Baseline resistance-associated substitutions in NS5A had minimal effects on the response of patients to Harvoni in hepatitis C virus infection genotype 1, according to a recent study. Further, when resistance-associated substitution (RAS) effects were apparent, researchers found that increased intensity or duration of treatment could overcome them.
“The impact of HCV baseline RASs on SVR may depend on the susceptibility/fitness of the RASs, the patient population, the specific regimen and treatment duration,” Christoph Sarrazin, MD, of the medical clinic at Goethe University Hospital, and colleagues wrote. “In this analysis, the baseline prevalence and effects of NS5A inhibitor, [nucleotide inhibitor], and [protease inhibitor] RASs on virologic response to ledipasvir and sofosbuvir with and without ribavirin in a large number of patients (n = 2,144) from multiple studies from the ledipasvir/sofosbuvir phase 2/3 development program were investigated.”
In recent years, direct-acting antivirals have increased the rates of sustained virologic response in patients infected with HCV infection genotype 1, with some patients reaching SVR rates of 94% to 99% in certain studies. However, pre-existing mutations that show in vitro resistance to ledipasvir or sofosbuvir in some patients may influence outcome. In untreated patients, these mutations may persist at low levels, but may emerge under the pressure of DAAs.
To test this, Sarrazin and colleagues analyzed data of 2,144 patients in phase 2 or 3 studies of HCV infection genotype 1a or bin which patients were provided the combination of ledipasvir (90 mg) and sofosbuvir (400 mg) once daily, with or without ribavirin twice daily. The researchers then conducted deep sequence and population analyses of the HCV NS3, NS5A, and NS5B genes on the blood samples collected at baseline.
They found 16% of patients showed detectable baseline RAS in NS5A. For patients with HCV genotype 1b, baseline RAS in NS5A had no significant effect on SVR 12 weeks after end of treatment with ledipasvir/sofosbuvir (Harvoni, Gilead), whereas patients with HCV genotype 1a showed a small effect. The RAS in NS5A that increased the half maximal effective concentration 50 to ledipasvir by more than 100-fold reduced the SVR12 rate in treatment-naive patients who were given ledipasvir/sofosbuvir for 8 weeks (P =.011), but not 12 weeks. Moreover, baseline NS5A RAS reduced the percentage of treatment-experienced patients with SVR12 to 12 weeks ledipasvir/sofosbuvir (P < .001), but not 24 weeks.

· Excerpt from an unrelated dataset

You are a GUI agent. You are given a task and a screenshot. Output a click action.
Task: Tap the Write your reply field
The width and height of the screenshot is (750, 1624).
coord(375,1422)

In total, 2.5% of patients had baseline NS5B nucleotide inhibitor RAS, and they all achieved an SVR12. Additionally, 53.7% of patients previously treated with protease inhibitors had RAS in NS3, and 96.5% achieved an SVR12.
“Ledipasvir/sofosbuvir is an effective, simple, and safe single tablet regimen for the treatment of genotype 1 chronic HCV, with SVR rates of [94% to 99%] in phase 3 clinical trials,” Sarrazin and colleagues wrote. “Overall, the presence of pre-existing RASs in the NS5A gene had no significant impact on treatment outcome in genotype 1b-infected patients, and a minimal impact on treatment outcome in genotype 1a-infected patients with SVR rates [greater than] 90 percent. The presence of pre-existing RASs in the NS5B and NS3 genes had no impact on treatment outcome.” – by Rafi Naseer
Disclosures: Sarrazin reports grant support from the German Centre for Infection Research and fees for advisory boards or speaking activities from Abbott, AbbVie, Achillion, Bristol-Meyers Squibb, Gilead Sciences, Janssen, Merck and Roche. Please see the full study for a list of all other researchers’ relevant financial disclosures.